Friable means "easily crumbled or pulverized." Webster's Third New International Dictionary 910 (2002). In the context of asbestos, the term friable refers to small particles or fibers that are subject to inhalation.

Hudspeth is not a party to this appeal.

The Evans trilogy expressly abolished governmental immunity "prospectively" except as to the parties in Evans and its companion cases. As to everyone else, governmental immunity remained in place and, with the exception of the limited waivers to immunity created in the CGIA, was largely unchanged. Evans v. Bd. of Cnty. Comm'rs, 174 Colo. 97, 106, 482 P.2d 968, 972 (1971) ("Except as to the parties in this proceeding and in the two contemporaneous proceedings the ruling here shall be prospective only and shall be effective only as to causes of action arising after June 30, 1972.").

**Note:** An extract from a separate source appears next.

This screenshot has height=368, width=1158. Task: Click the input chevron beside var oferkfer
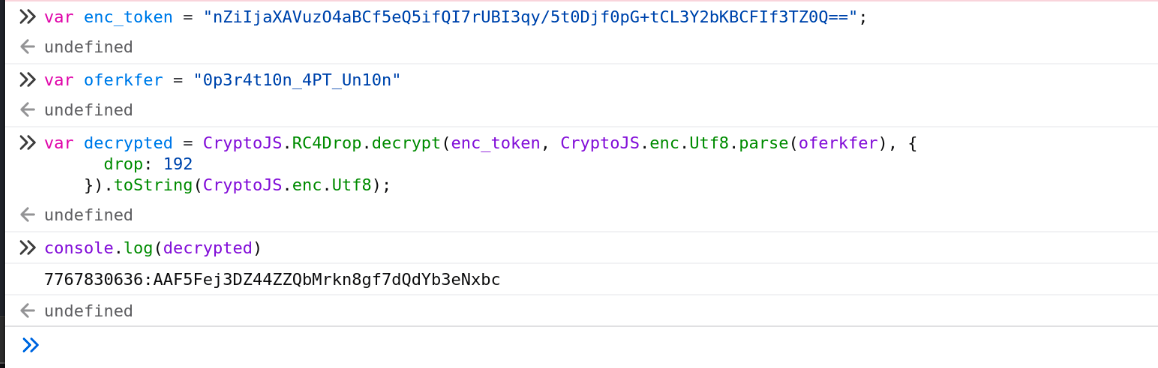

While we recognize that, in some cases, common law exceptions to governmental immunity existed, the burden to demonstrate such an exception rested with Smokebrush. See Tidwell v. City & Cnty. of Denver, 83 P.3d 75, 85 (Colo.2003) ("[W]here a plaintiff has sued a governmental entity and that entity interposes a motion to dismiss for lack of jurisdiction, the plaintiff has the burden of demonstrating that governmental immunity has been waived."). The district court, however, incorrectly shifted the burden to the City to demonstrate that no common law exception to immunity existed. And, at any rate, Smokebrush relied on the statutory waivers in the CGIA. It did not allege a common law exception to the City's governmental immunity for torts arising from the operation of the gas plant in the early twentieth century.

The City instead argues that when the alleged "asbestos tainted wind gust" occurred, the Gas Admin Building had already been demolished. It follows, the City asserts, that there simply was no building at the time of the alleged injury. The record, however, does not clearly establish when the active demolition was completed.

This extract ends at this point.